The hydrophobicity of two types of nanostructured polymer films were fabricated and characterized with a novel quartz crystal microbalance (QCM) technique to investigate their static and dynamic hydrophobic properties. The nanofibrous films of polymethylmethacrylate(PMMA), PMMA/Polydimethylsiloxane (PDMS) and Polyacrylonitril (PAN) were prepared with an electrospinning process and a PMMA film with nanoscale roughness was fabricated using nanoimprint lithography (NIL) technique. Significantly different static and dynamic hydrophobicities (wettability) were found among these films and the correlation between hydrophobicity and the mechanical impedance of QCM to these films were developed both experimentally and theoretically. It was shown that QCM is capable of quantitatively characterizing the hydrophobicity of these nanostructured polymer surfaces.
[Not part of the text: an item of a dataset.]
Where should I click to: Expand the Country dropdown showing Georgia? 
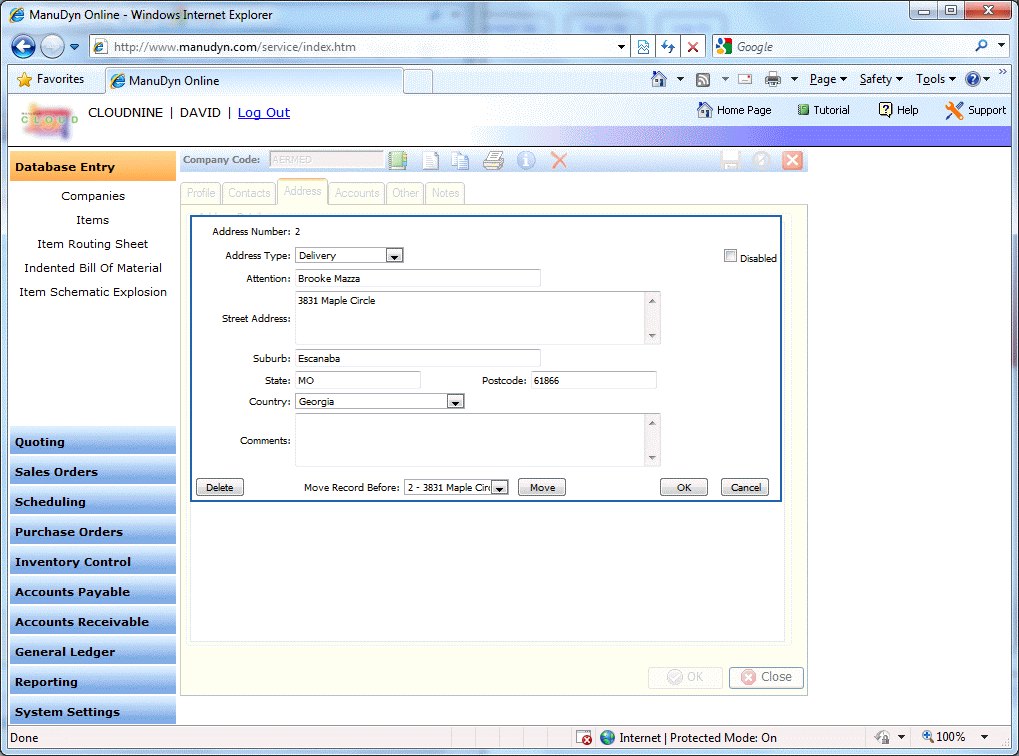(455, 402)
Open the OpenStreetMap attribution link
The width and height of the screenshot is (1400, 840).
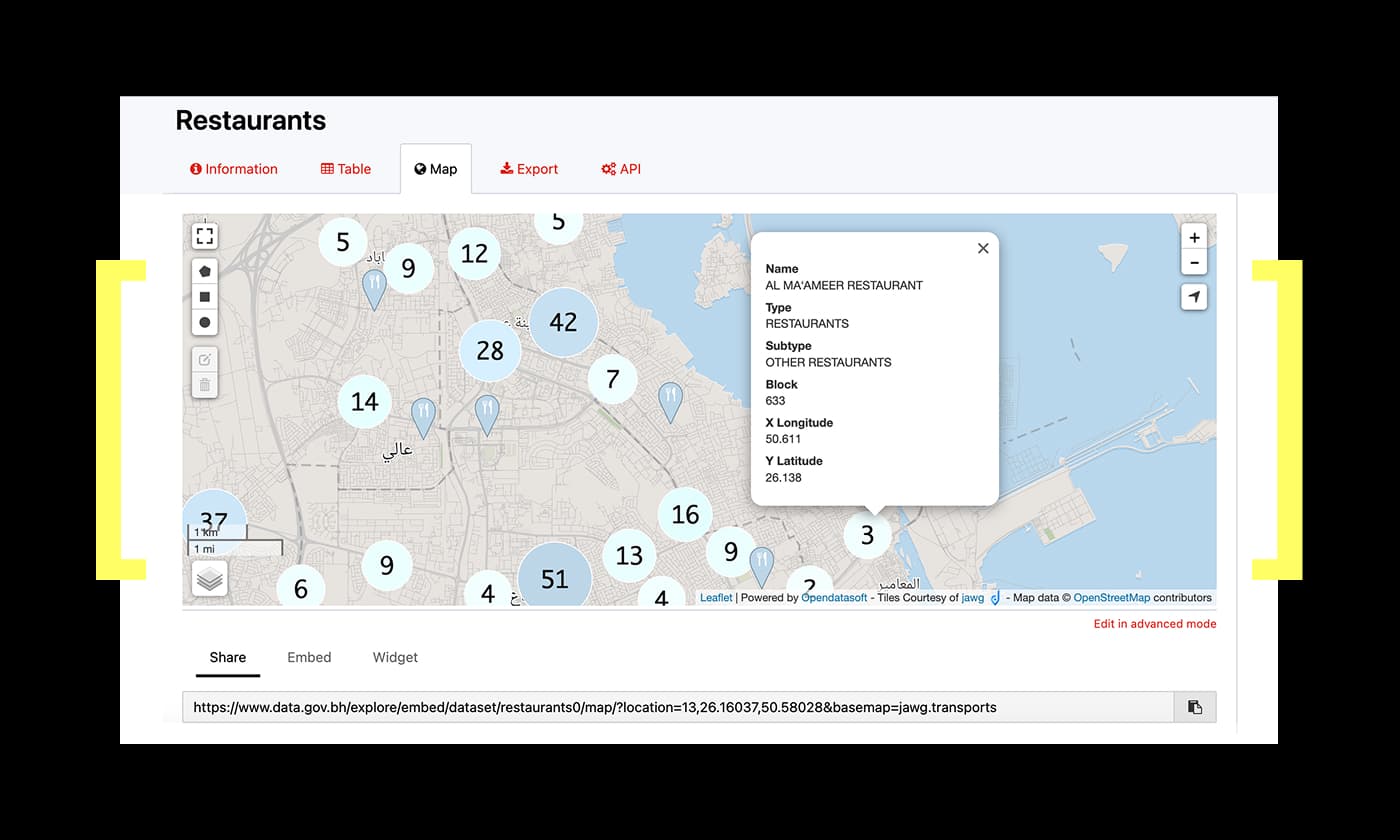[x=1111, y=598]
For nanofibrous films, the double layers - a viscoelastic nanofiber film and a liquid layer result in a nonlinear combination of mechanical impedances of QCM. To simplify the analysis, an apparent viscosity was introduced in the analysis to take into account the interactions between liquid and polymer surfaces. For NIL PMMA film, the hydrophobicity was altered by coating nano-roughened surface with a Teflon layer. The reduction in the mechanical impedance of QCM clearly demonstrates the enhancement of hydrophobicity. The experimental results showed that the hydrophobic surface lead to a small mechanical impedance while the hydrophilic surface resulted in a large mechanical impedance of QCM.